I did spend a short time at a boarding school in the 70s (language programme) and I certainly didn't get the impression that it was in any way an abusive or unpleasant place. The girls mainly seemed happy; the ones who were unhappy were troubled with exactly the kind of thoughts suggested by some posters: that their particular parents had sent them away not because of pressing external reason but because they could do without them. Which is very different from choosing the least bad alternative. And which certainly only applied to a small number of girls.

I would never personally have opted for it longterm had I been given the chance, but that was not because I saw the boarding school as a bad place, merely because what my own family could offer was even better. And because I was someone who craved physical freedom and felt there was something infantilising in the (necessarily) strict routines and constant supervision of a boarding school. But if things had been different...

missmehalia · 20/03/2011 10:58

I do see why Forces families make this difficult decision, and I don't see the value in berating them for going down that road when they clearly see it as the only viable option for them, and have involved the children in the decision as well.

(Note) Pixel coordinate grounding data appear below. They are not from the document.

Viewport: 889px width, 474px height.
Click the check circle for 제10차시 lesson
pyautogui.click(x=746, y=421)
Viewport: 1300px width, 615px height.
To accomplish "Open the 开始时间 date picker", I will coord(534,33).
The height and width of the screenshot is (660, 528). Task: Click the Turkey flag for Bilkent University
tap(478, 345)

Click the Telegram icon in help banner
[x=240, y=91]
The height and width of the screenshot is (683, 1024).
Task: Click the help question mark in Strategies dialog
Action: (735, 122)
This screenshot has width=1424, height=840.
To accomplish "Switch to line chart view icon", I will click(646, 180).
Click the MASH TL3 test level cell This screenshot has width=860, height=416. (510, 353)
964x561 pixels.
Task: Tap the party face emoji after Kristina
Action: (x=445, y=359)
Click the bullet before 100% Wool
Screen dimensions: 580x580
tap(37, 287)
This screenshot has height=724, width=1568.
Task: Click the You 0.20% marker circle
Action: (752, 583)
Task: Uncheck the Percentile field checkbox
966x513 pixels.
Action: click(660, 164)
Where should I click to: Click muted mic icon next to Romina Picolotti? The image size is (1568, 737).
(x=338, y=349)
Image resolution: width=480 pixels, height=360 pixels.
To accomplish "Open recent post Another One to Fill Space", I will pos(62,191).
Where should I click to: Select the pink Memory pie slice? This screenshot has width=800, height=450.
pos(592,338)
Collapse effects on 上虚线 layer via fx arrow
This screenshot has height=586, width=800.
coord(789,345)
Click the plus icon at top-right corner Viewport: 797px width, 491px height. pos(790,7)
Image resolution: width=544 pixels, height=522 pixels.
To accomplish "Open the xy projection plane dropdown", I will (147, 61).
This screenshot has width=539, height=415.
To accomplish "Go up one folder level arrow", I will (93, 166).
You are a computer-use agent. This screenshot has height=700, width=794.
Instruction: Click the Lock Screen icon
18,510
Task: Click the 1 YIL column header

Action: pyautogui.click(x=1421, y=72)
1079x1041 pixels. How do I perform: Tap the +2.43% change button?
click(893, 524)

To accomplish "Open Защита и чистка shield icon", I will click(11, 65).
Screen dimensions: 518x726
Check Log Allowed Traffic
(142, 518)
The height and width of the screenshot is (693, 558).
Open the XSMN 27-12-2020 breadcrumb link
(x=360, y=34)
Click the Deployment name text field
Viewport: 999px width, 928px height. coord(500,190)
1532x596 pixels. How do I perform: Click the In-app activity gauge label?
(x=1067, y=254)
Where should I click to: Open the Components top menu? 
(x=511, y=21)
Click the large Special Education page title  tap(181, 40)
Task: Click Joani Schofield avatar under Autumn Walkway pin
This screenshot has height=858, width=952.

Especially at the moment, when the strain on our national armed forces is so great (am just off to make a voodoo doll of DCameron.)

There is a huge distinction between families that have this kind of transient life, (and so do it as much as they have to to give the children the educational stability they ask for) and the parents who impose it upon their children because they did it and there is generational expectation, or because they are incapable of giving their children what they need, and therefore keep the family pattern of emotional illiteracy going because they feel helpless in doing otherwise.

Controversially, I believe that families who make this choice should never have had their children in the first place, and may well have done it for genetic continuity/family expectation/to provide an heir, etc. Appalling.

NotaMopsa · 20/03/2011 20:14

we have thought about BS for one of our children for various reasons including practical ones. Said child jumped at the chance but we thought not at the time ( aged 15) Now coming up for 17 it is being mooted again and aside from financial reasons - it's a great school I do not see many reasons why not to.... a decent proportion of my DC1 friends in his house at university are only 17 when they went - DC1 was just 18. Age does make a huge difference in the whole BS argument imo

frantic51 · 20/03/2011 22:04

Just popped back to apologise to missmehalia and anyone else I may have offended by the use of the term "forces wives". I can only plead old age in mitigation. No offence intended, am just a dinosaur, is all.